— BEGIN SUPPLIED TEXT —
We can solve this with a beautifully-simple regex:

\([^)]*\)|(\s*,\s*)

The left side of the alternation | matches complete (parentheses). We will ignore these matches. The right side matches and captures commas and surrounding spaces to Group 1, and we know they are the right apostrophes because they were not matched by the expression on the left. We will replace these commas by something distinctive, then split.
— END SUPPLIED TEXT —
— BEGIN MATERIAL —
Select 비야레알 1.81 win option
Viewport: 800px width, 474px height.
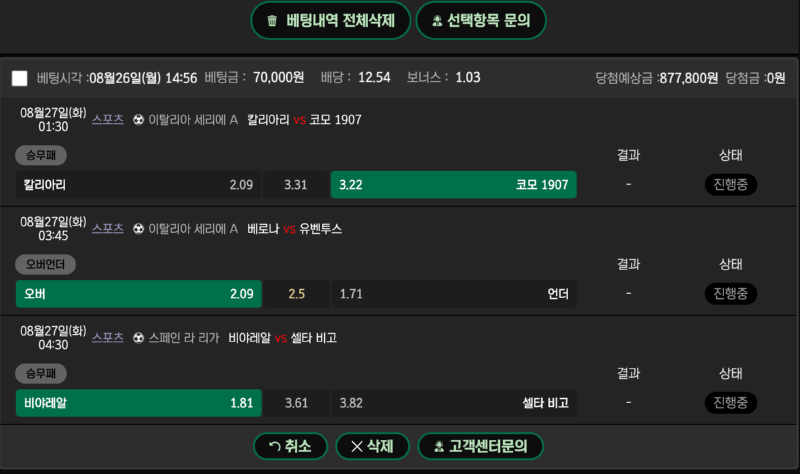[139, 403]
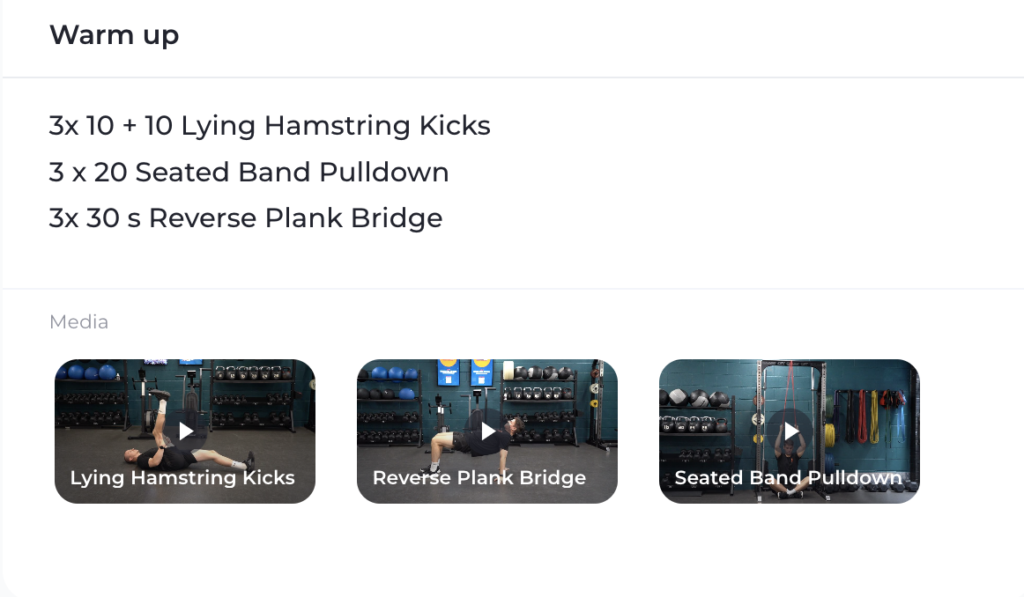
— END MATERIAL —
:: THINGS TO DO ::
1. In the regex explanation, what does the right side of the alternation match and capture to Group 1?
2. List each action that the regex explanation says "we will" take.
3. Write the next part of the regex explanation, picking up after its final sentence.

:: SOLVED TASKS ::
1. It matches and captures commas and the spaces around them.

2.
- Ignore the matches of complete parentheses from the left side of the alternation
- Replace the commas with something distinctive
- Split

3.
This program shows how to use the regex (see the results at the bottom of the online demo):

import java.util.*;
import java.io.*;
import java.util.regex.*;
import java.util.List;

class Program {
public static void main (String[] args) throws java.lang.Exception  {

String subject = "a, b, c, search:(1, 2, 3), d";
Pattern regex = Pattern.compile("\\([^)]*\\)|(\\s*,\\s*)");
Matcher m = regex.matcher(subject);
StringBuffer b= new StringBuffer();
while (m.find()) {
if(m.group(1) != null) m.appendReplacement(b, "SplitHere");
else m.appendReplacement(b, m.group(0));
}
m.appendTail(b);
String replaced = b.toString();
String[] splits = replaced.split("SplitHere");
for (String split : splits) System.out.println(split);
} // end main
} // end Program

Reference

How to match (or replace) a pattern except in situations s1, s2, s3...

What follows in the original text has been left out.